I'm just back from the Performance Space where I saw the William Yang show My Generation. And what a marvellous performance.
Yang is one of my main inspirations, and it is no secret that I base the format of my presentations on his celebrated slide shows. But what Yang possesses that sets him apart from all imitators is an incredibly measured stillness in his performance, a calm that is quite unique, and utterly engrossing.
William Yang's slide shows are always a wonderful mix of snobbery, name-dropping, social history and a distilled kind of envy that could only ever have been dreamed up by the artist himself. Yang is the consummate outsider, which makes him the perfect photographer, and the constant observer. He even alludes to it in this new show, talking about how the act of photographing recreational drug use excused him from actuallytaking part in it. The cloak of the voyeur seems to have protected him in many ways.
There's something weirdly involving about watching this small, introverted man talk about his life on stage. This show has the added interest of live music, and am I giving too much away when I mention that at one stage Yang himself demonstrates his hitherto undeclared skill at the maraccas?
I writhed with a displaced nostalgia at seeing people I never knew at events I wasn't invited to, and surely this is a part of the successful formula of Yang's one-man shows.
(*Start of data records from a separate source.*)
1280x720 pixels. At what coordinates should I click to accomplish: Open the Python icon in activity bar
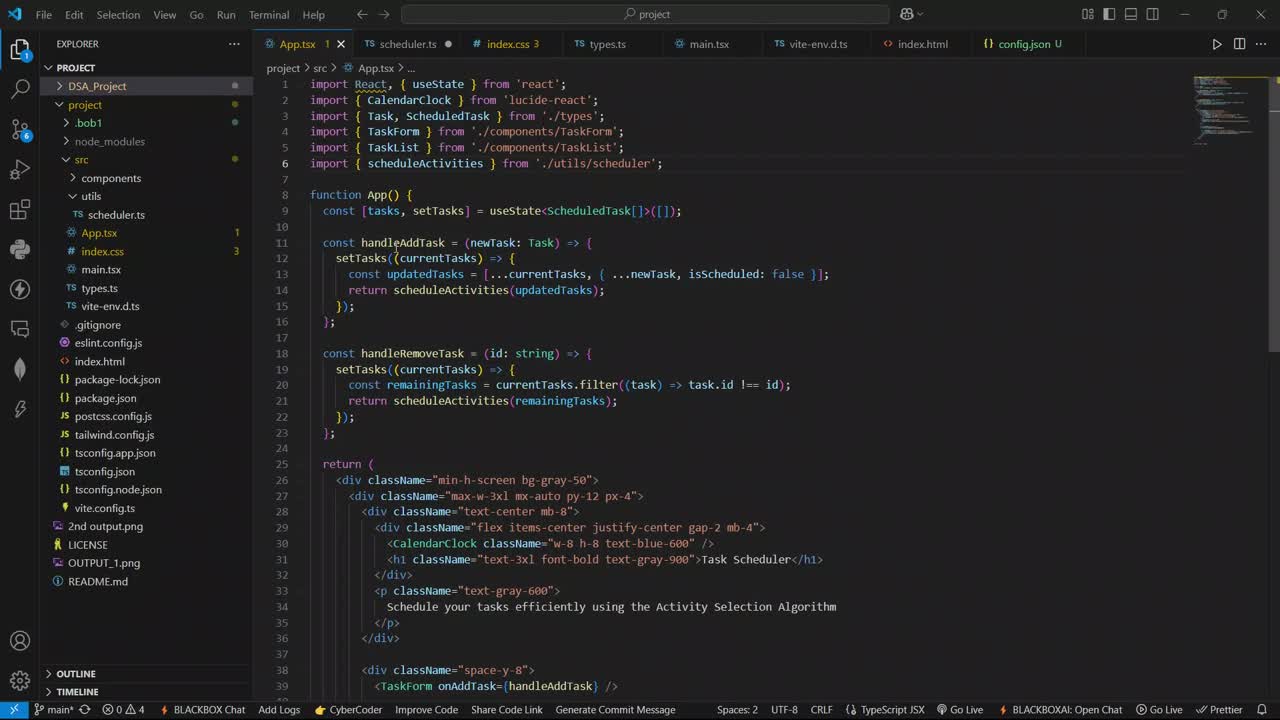point(20,249)
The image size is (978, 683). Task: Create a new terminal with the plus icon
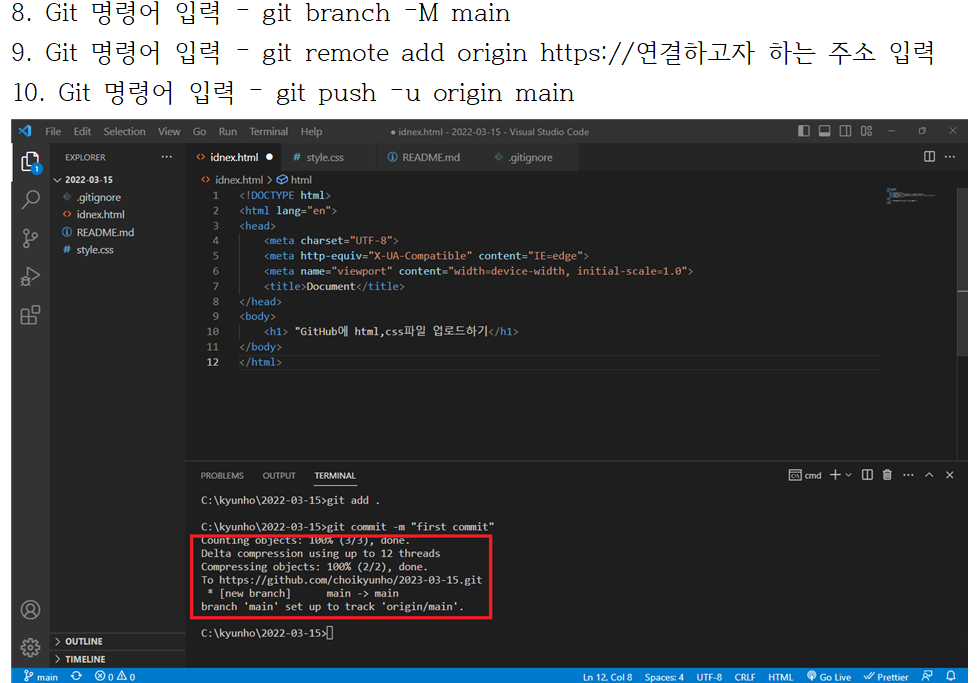tap(836, 475)
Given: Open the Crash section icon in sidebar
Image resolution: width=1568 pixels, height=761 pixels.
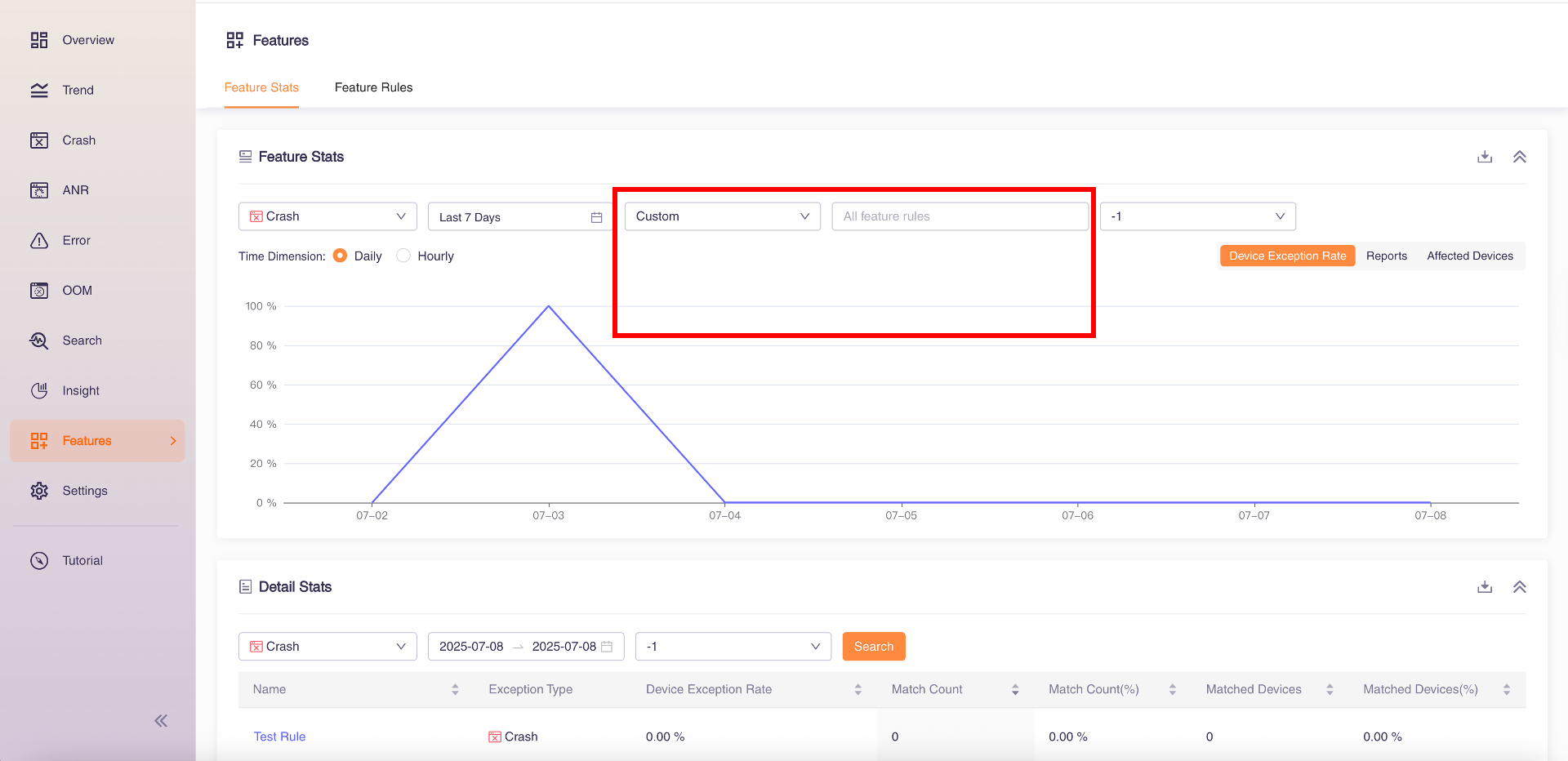Looking at the screenshot, I should click(39, 140).
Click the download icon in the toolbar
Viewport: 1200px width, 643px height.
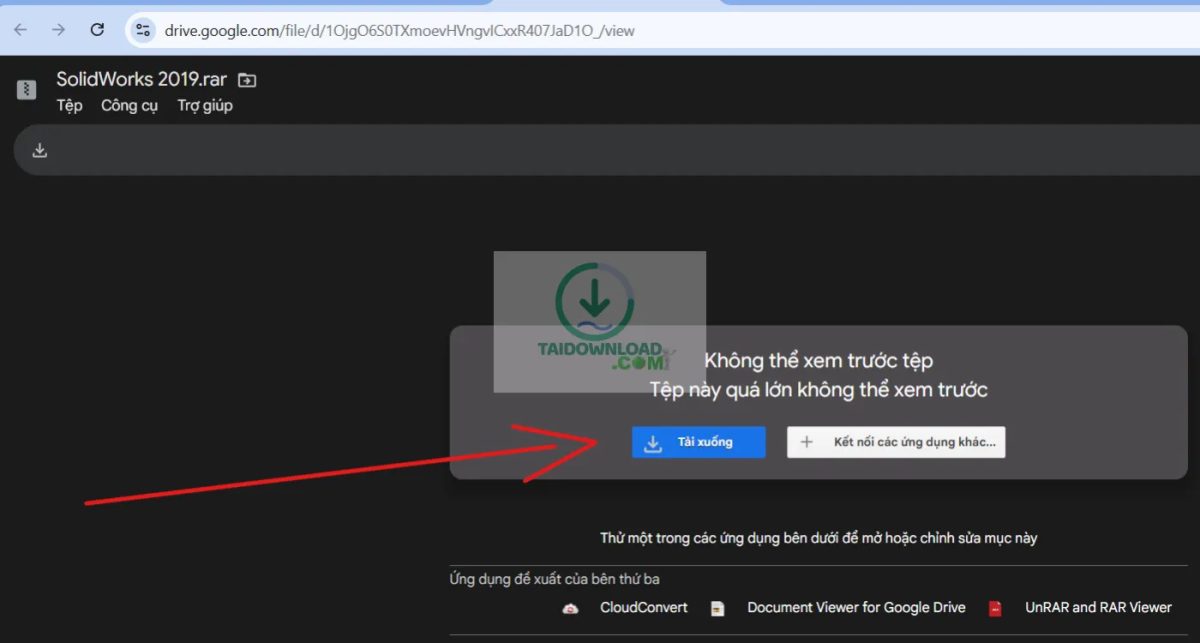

This kind of painful pornography of celebrity is particularly acute during this show, with its emphasis on great writers, artists and actors Yang has known.
But I came away inspired, even hopeful. And that is the essence of William Yang's charm. His melancholy, his reserve, is merely a pose, hiding behind it a genuine delight in the brilliance of creativity, diversity and the power of community.
Bravo William Yang! You remain one of my heroes.

Comments

Anonymous said…
Yang introverted? Ha!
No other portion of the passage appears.